With the UK festival season now in full swing I wanted to delve deeper and reflect on what really makes a festival sustainable. Using the example of Shambala Festival (25-28 August) I’m going to identify some key areas that require attention for festivals, in order to greater understand how other festivals can lower their impacts or even become carbon neutral.
In 2014, I produced a guide to the top sustainable festivals in the UK and a number of festivals including Shambala Festival were featured throughout. What makes Shambala so different is that it is committed to being as environmentally sustainable as it can. These key achievements really do portray it as an exemplar in its field, and how festivals should be run with regards to their impact on the local community and environment:
- In the last five years they have reduced the onsite carbon footprint of the festival by 81%;
- First festival in the UK to send zero waste to landfill;
- In 2014 it was 100% powered by renewable energy;
- Pioneered projects like the Bring a Bottle campaign and Travel Carbon Fund;
- Founder member of the Green Festival Alliance and the Powerful Thinking initiative;
- Co-founded a festival industry initiative – Energy Revolution, in order to grapple with audience travel. Audience travel is the biggest contributor to the festival’s carbon footprint;
- In 2015 donations to their carbon fund raised over £4,000;
- Their Bring a Bottle campaign resulted in 10,000 less plastic bottles on site and raised £5,000 for Frank Water projects in India;
- Food waste leftovers from traders and campers amounted to 1.6 tonnes of usable food. This was distributed to local food banks with the help of Eighth Plate;
- The festival recently achieved 4 stars for its Creative Green certification;
- In 2016 Shambala will be completely meat and fish free on site.

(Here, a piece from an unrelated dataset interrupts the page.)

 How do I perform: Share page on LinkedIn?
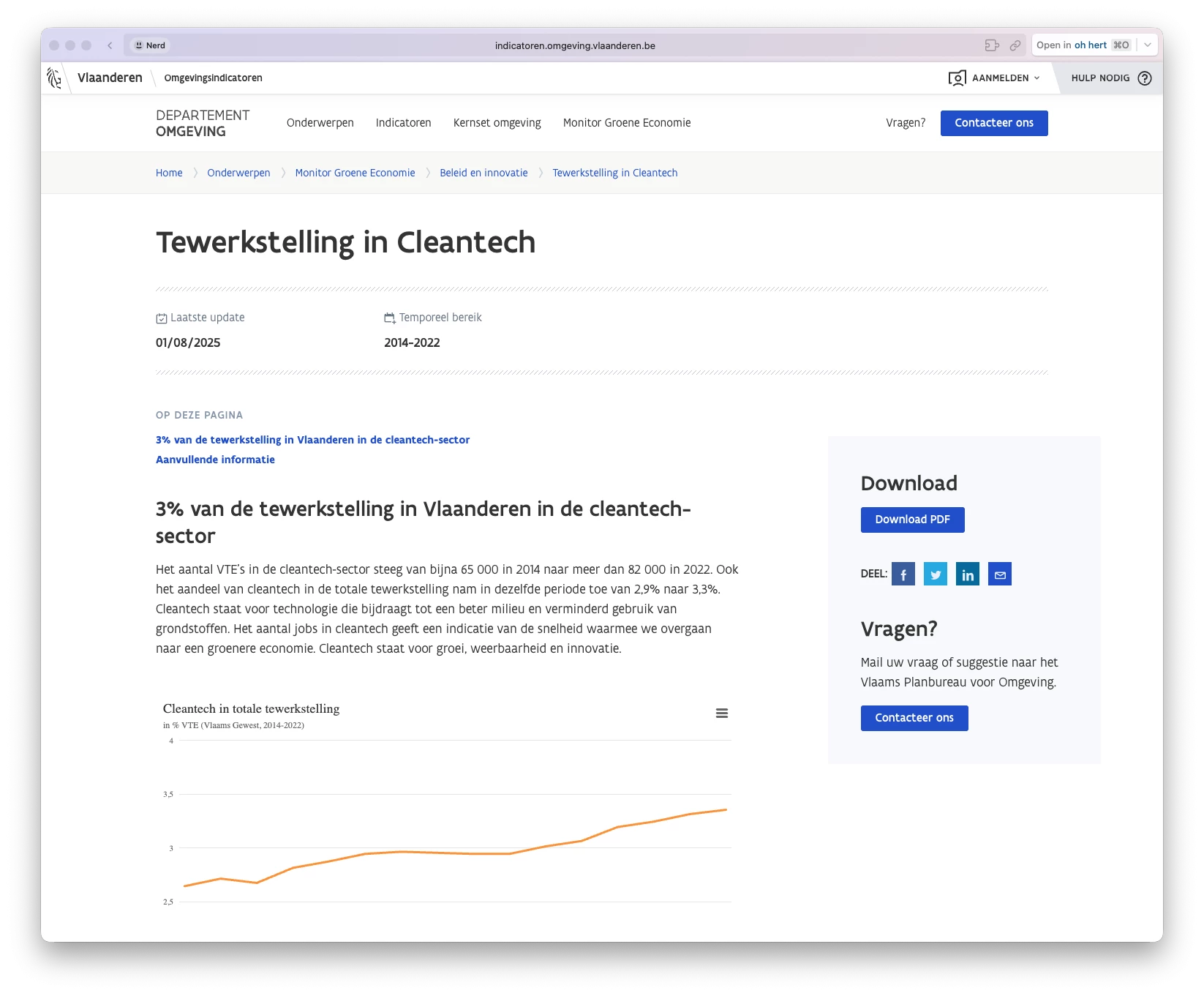point(968,574)
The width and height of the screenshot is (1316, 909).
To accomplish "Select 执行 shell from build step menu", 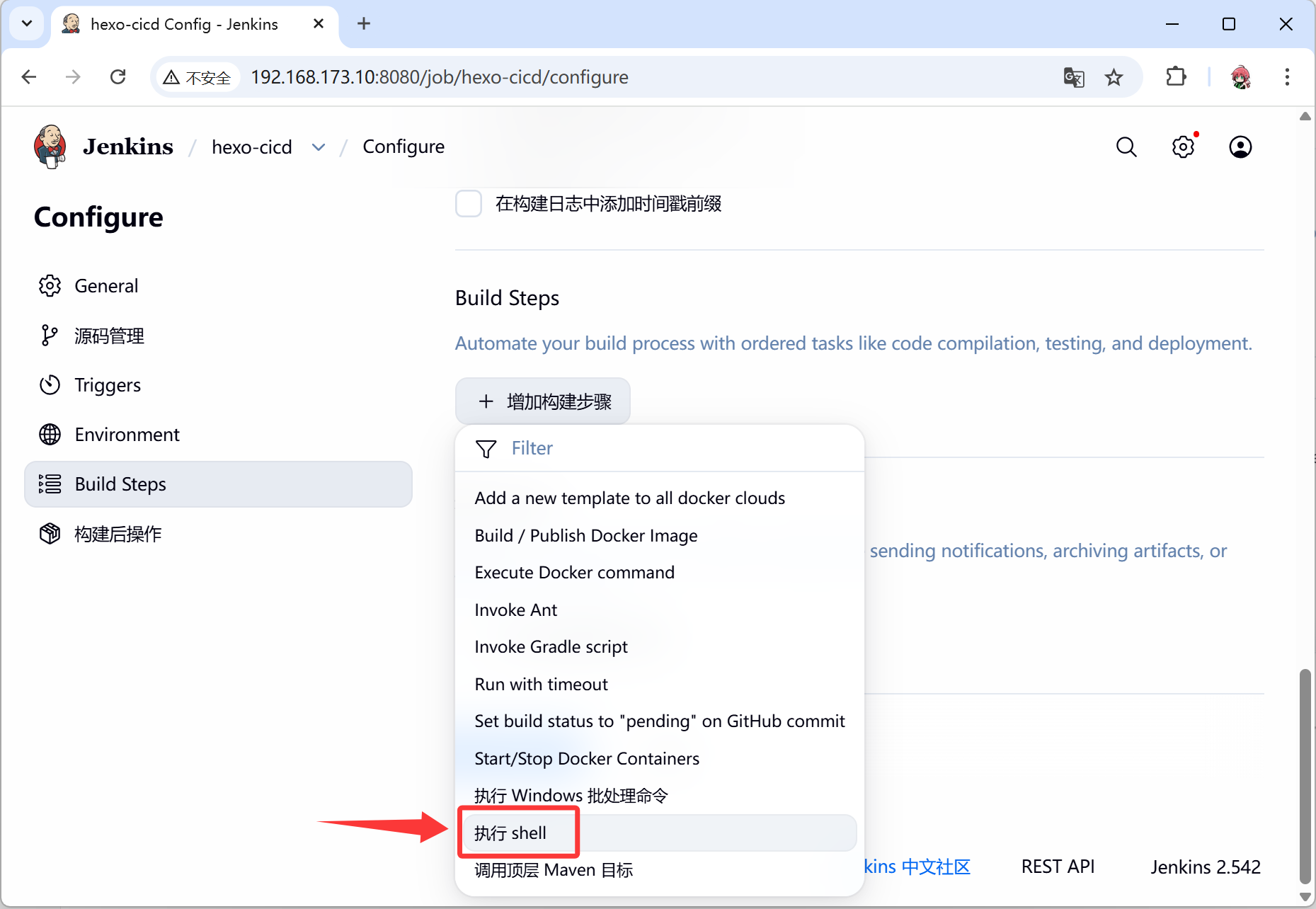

It has won many other accolades, the list goes on! However there are of course areas for improvement such as recycling and other waste, as only 35% of waste was recycled – their target was 65%. They also did not meet their aim to get 15% of festival goers travelling on coaches, narrowly missing out with 14%.
Nonetheless, there is a recognition that the festival is taking an inspiring stance and vision to the way it powers the festival, sources local food and suppliers, promotes zero waste and contributes positively to the overall impact of the festival. Many other festivals could learn an enormous amount from its model, and could even look to adopt some of the practices it places at the very core of its operations.